I'm new here and have a questions about priming sugar.

I'm bottling my first batch of beer tonight and I have a question. Currently, my beer is cold crashing. When looking at this priming calculator: https://www.northernbrewer.com/priming-sugar-calculator,

I see that the temperature of the beer seems to really affect the amount of corn sugar I need to use.

Do I need to measure the temperature of the beer when I'm about to bottle and use that to calculate the sugar I need to add or use the room temperature of where I will store my beer?

Thanks for the help!
 
You should enter the highest temperature that the beer was at for an extended period of time (more than a few hours).

The temperature of the beer affects how much CO2 is left in solution from the fermentation. For example, a beer fermented at 55F and immediately chilled will have more CO2 in solution than a beer fermented at 65 and then raised to 70. Likewise, the same first beer fermented at 55 and raised to 70 will have the same residual CO2 level as the second beer that was also raised to 70. This happens because the solubility of CO2 decreases with increasing temperature.
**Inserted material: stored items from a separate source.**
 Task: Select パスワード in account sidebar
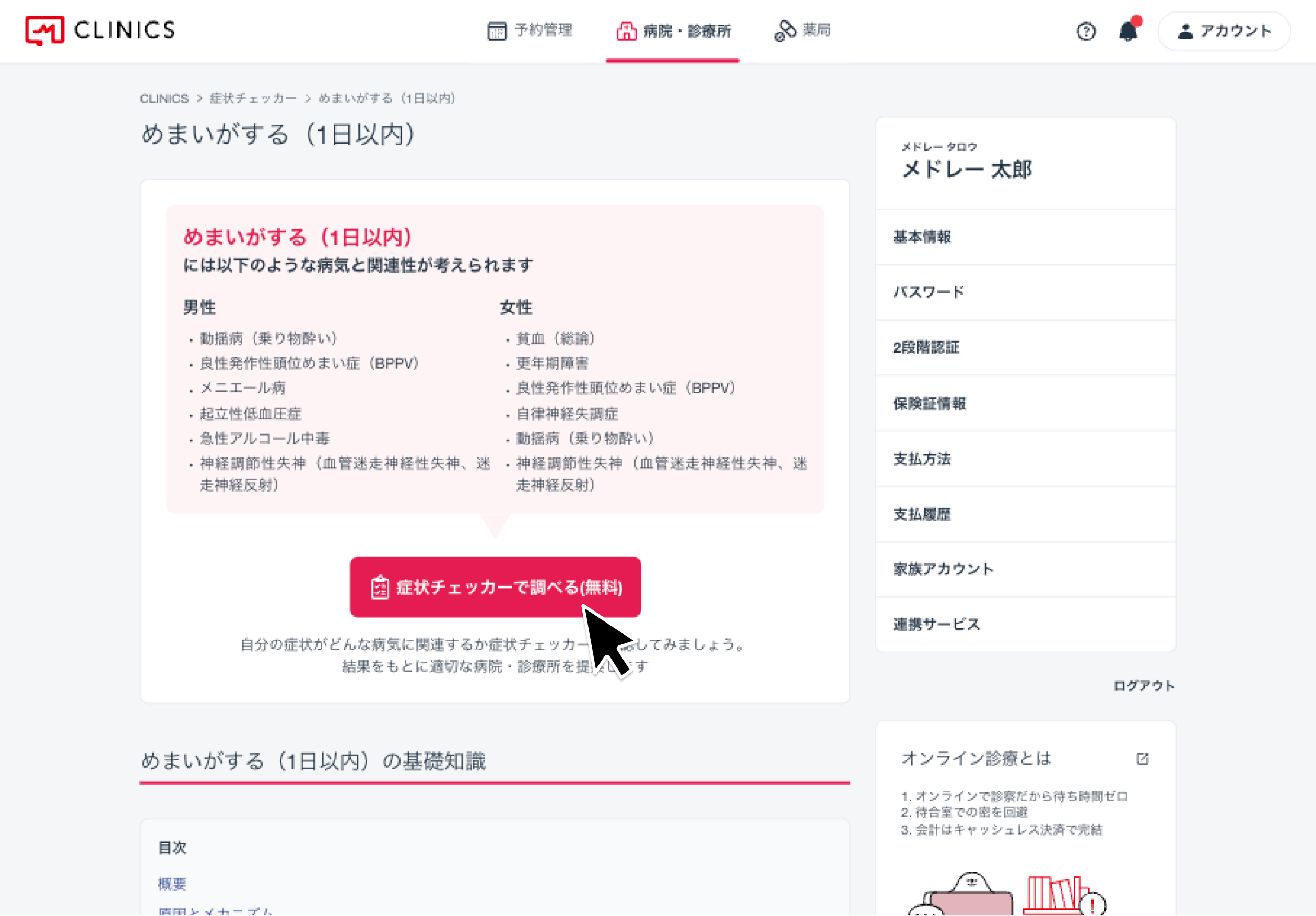click(1026, 292)
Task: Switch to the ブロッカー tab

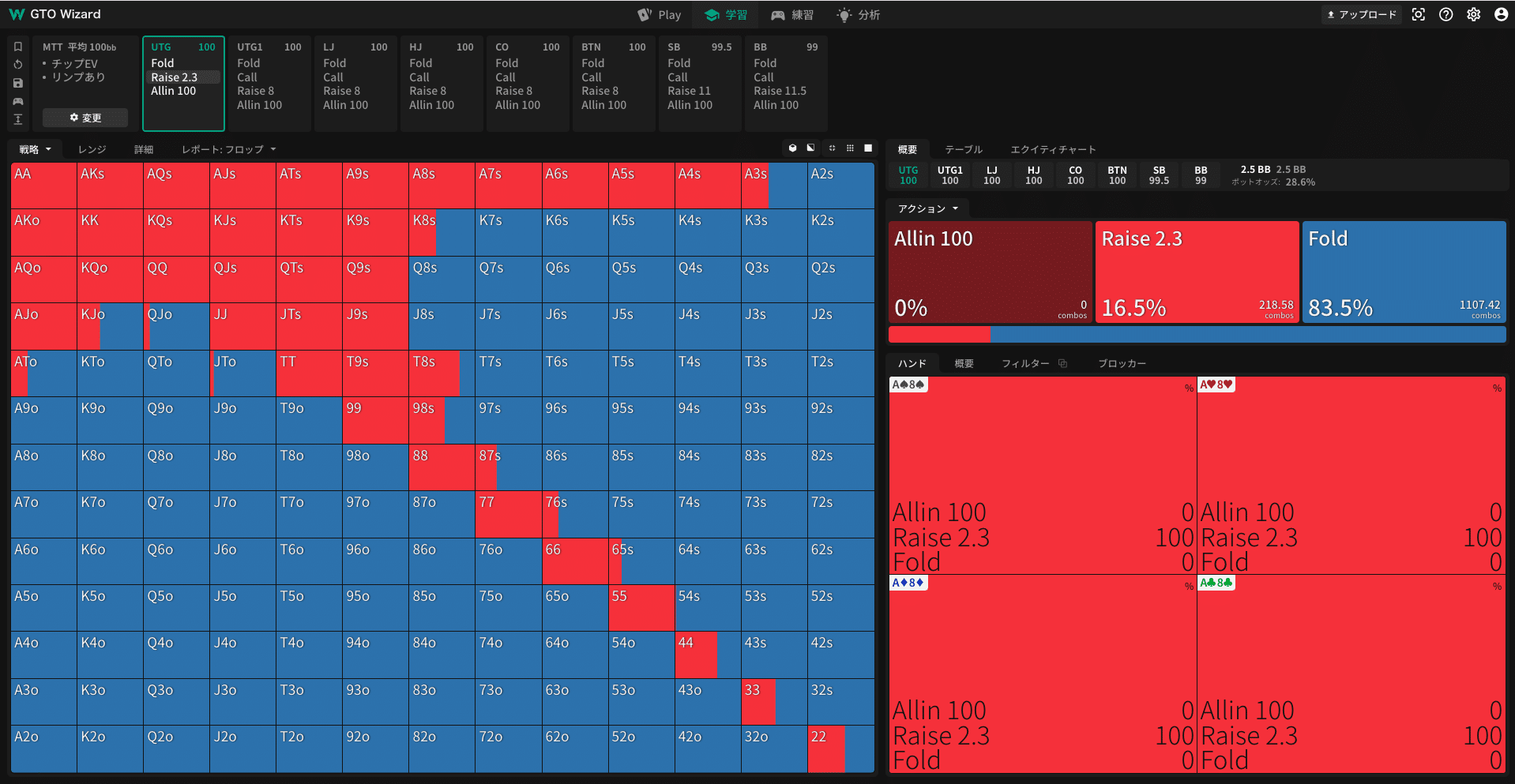Action: (x=1122, y=363)
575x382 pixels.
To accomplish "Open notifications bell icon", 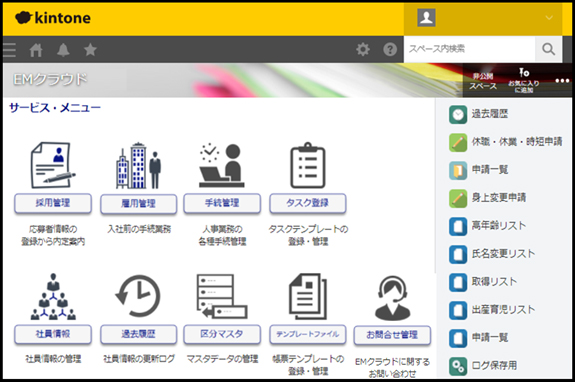I will pos(63,49).
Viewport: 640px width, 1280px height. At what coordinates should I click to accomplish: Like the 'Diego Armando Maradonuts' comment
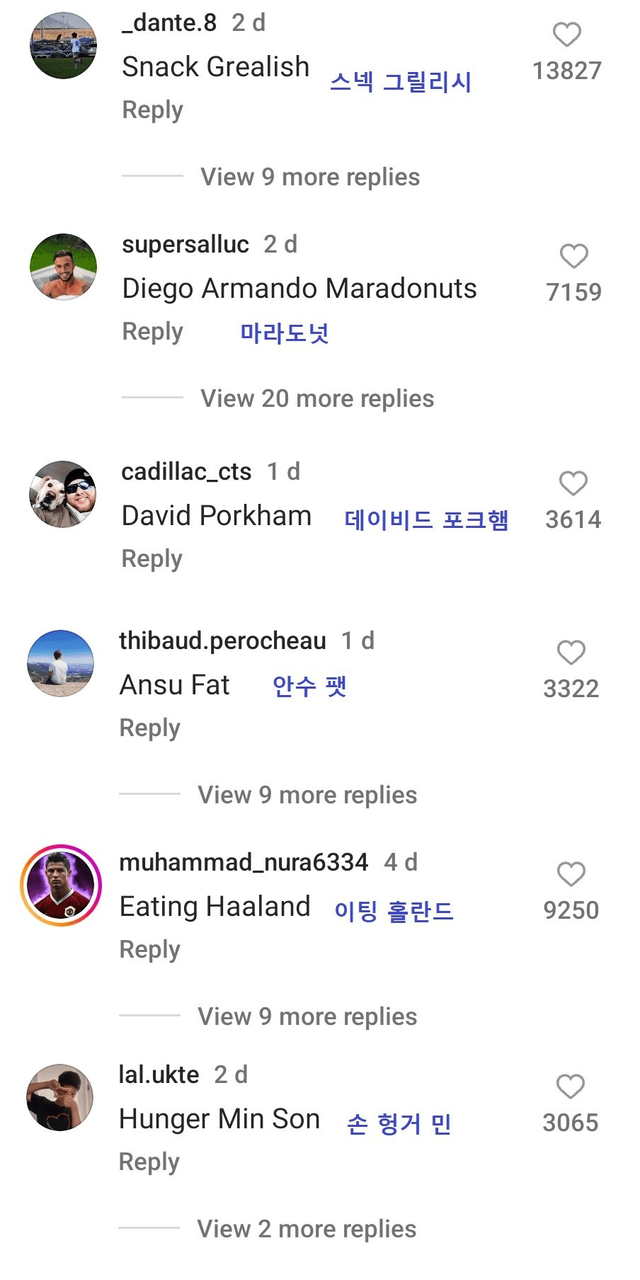coord(573,257)
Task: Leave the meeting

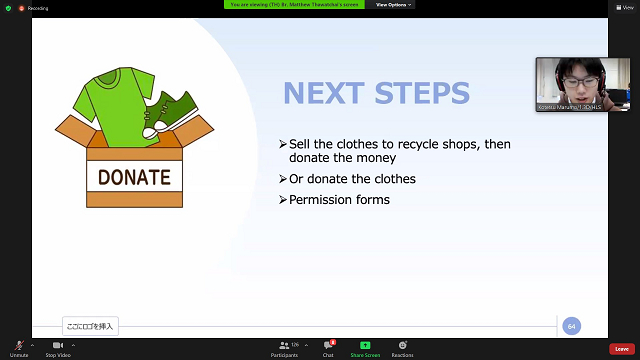Action: click(x=622, y=349)
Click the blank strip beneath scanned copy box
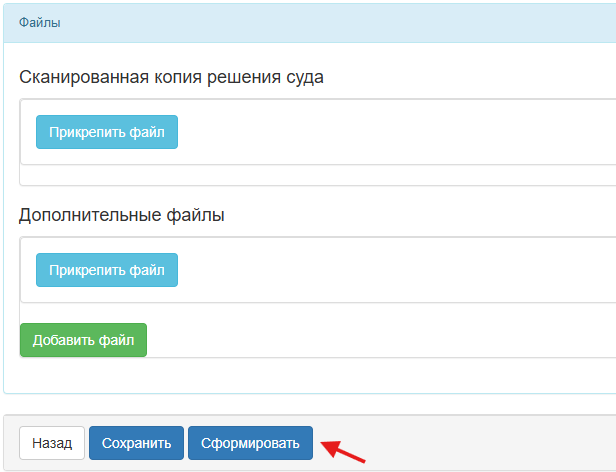Viewport: 616px width, 472px height. point(300,175)
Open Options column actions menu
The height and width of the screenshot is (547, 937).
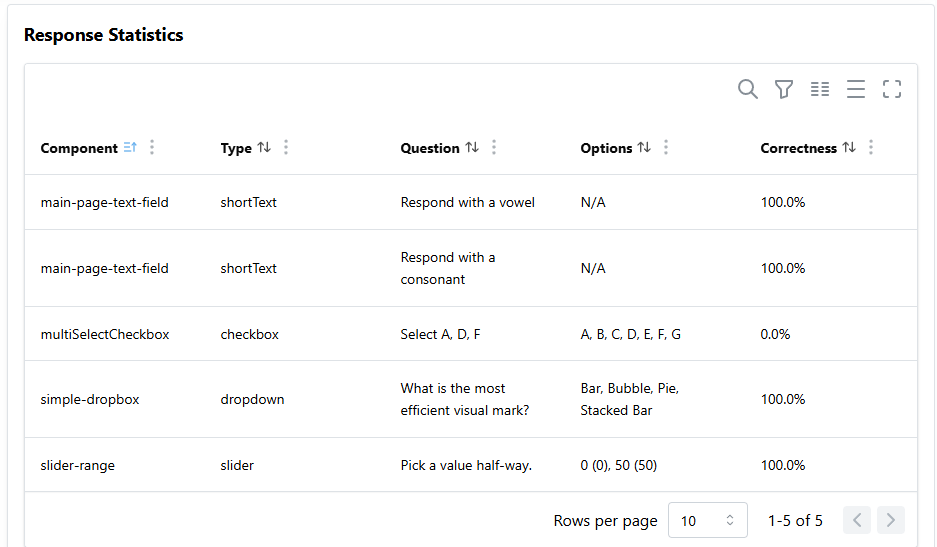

So as the temperature of the beer increases, CO2 becomes a gas and leaves the solution.

Since the CO2 is only produced during fermentation, the amount of CO2 in solution before bottling is determined by the highest temperature the beer was at.
 
ok, so if I understand correctly I should use the temperature where the beer was fermented at since this would have been the highest temperature for the longest period of time?
 
ok, so if I understand correctly I should use the temperature where the beer was fermented at since this would have been the highest temperature for the longest period of time?

Yes, unless you warmed it higher than fermentation temperature (say for a diacetyl rest)
 
The metric is the highest temperature the beer saw post-fermentation (ie: FG was locked in).
This sets the maximum CO2 content the beer could hold...

Cheers!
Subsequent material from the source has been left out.